**Required action:** Please set down each record exactly as it appears, but leave out any pictures.

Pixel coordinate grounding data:

===

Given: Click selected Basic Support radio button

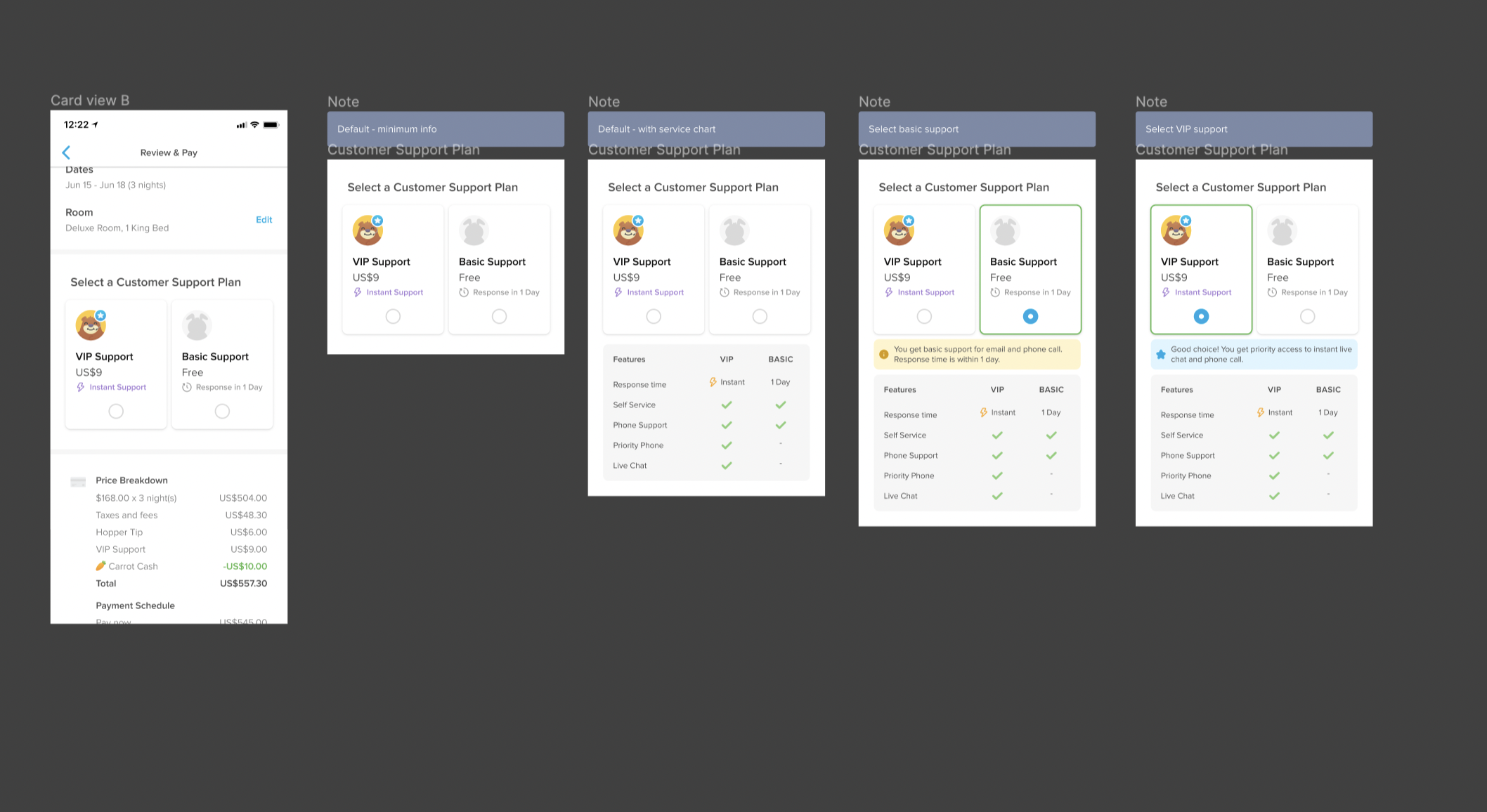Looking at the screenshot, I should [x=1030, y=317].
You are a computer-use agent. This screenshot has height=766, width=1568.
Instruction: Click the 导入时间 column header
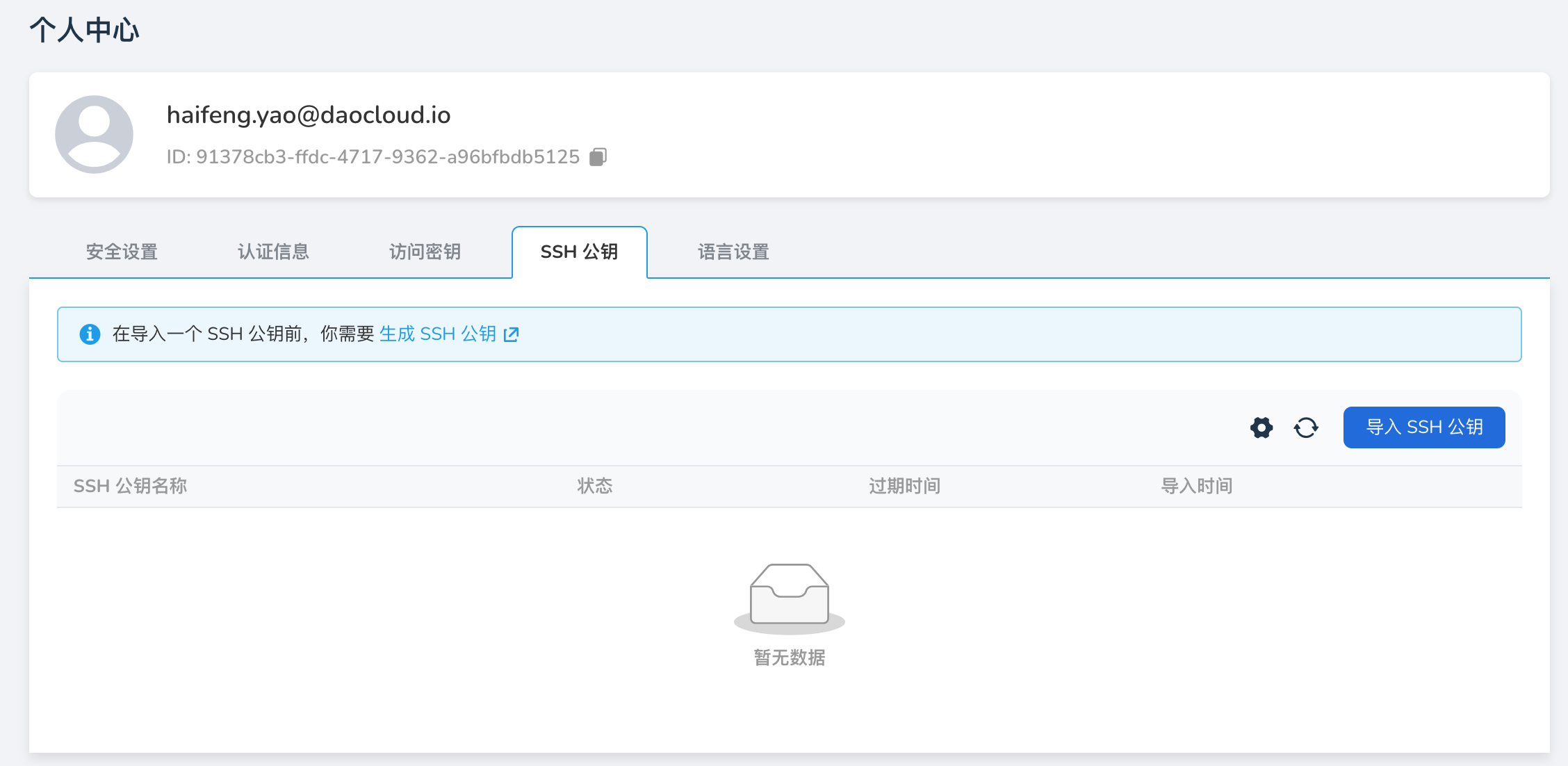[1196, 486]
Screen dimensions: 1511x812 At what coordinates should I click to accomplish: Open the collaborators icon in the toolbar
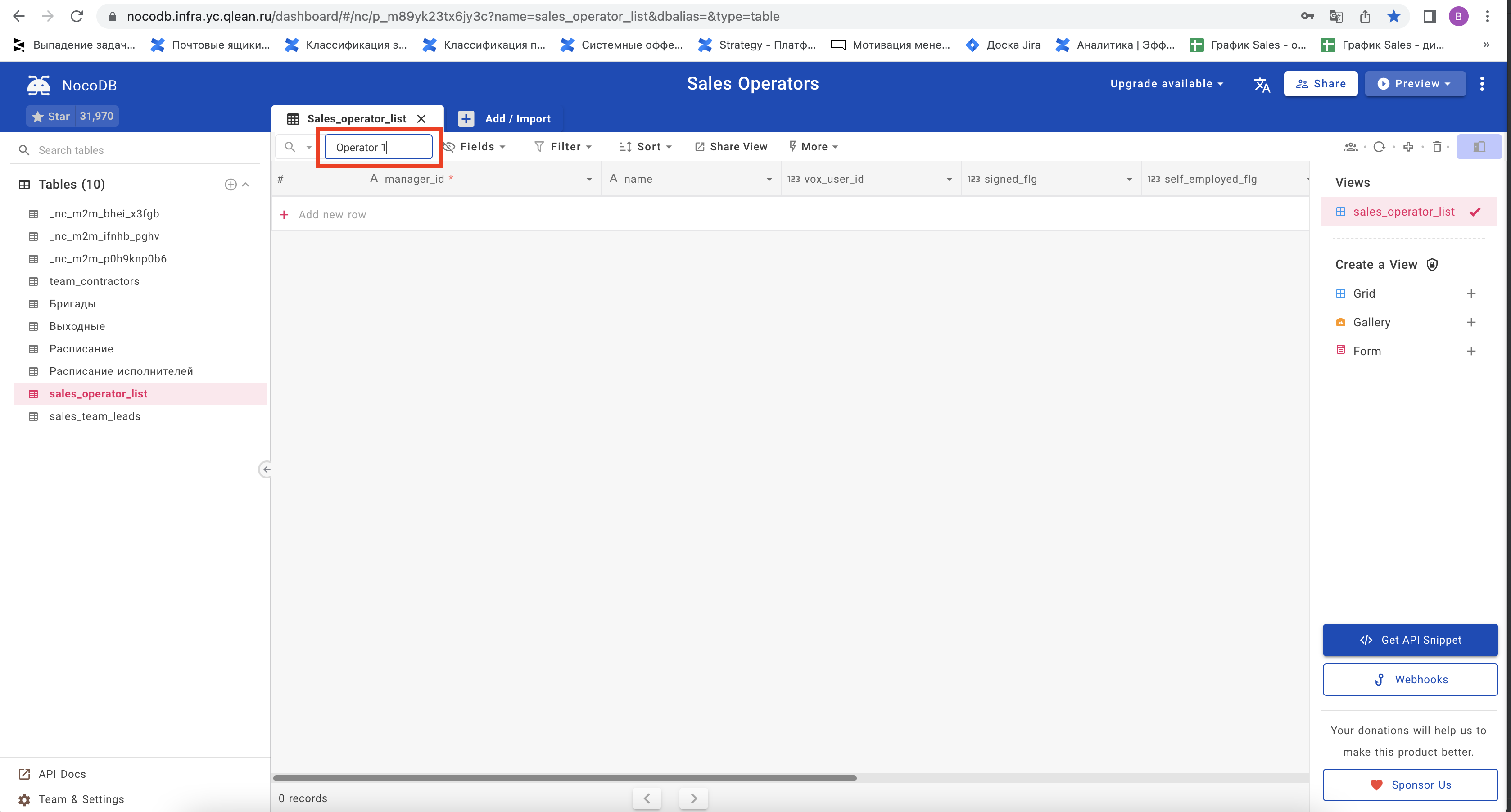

===

**Answer space:**
Given: Click selected Basic Support radio button

Looking at the screenshot, I should [x=1030, y=317].
You are a computer-use agent. This screenshot has height=766, width=1568.
Instruction: Click the 导入时间 column header
[1196, 486]
Screen dimensions: 1511x812 At what coordinates should I click to accomplish: Open the collaborators icon in the toolbar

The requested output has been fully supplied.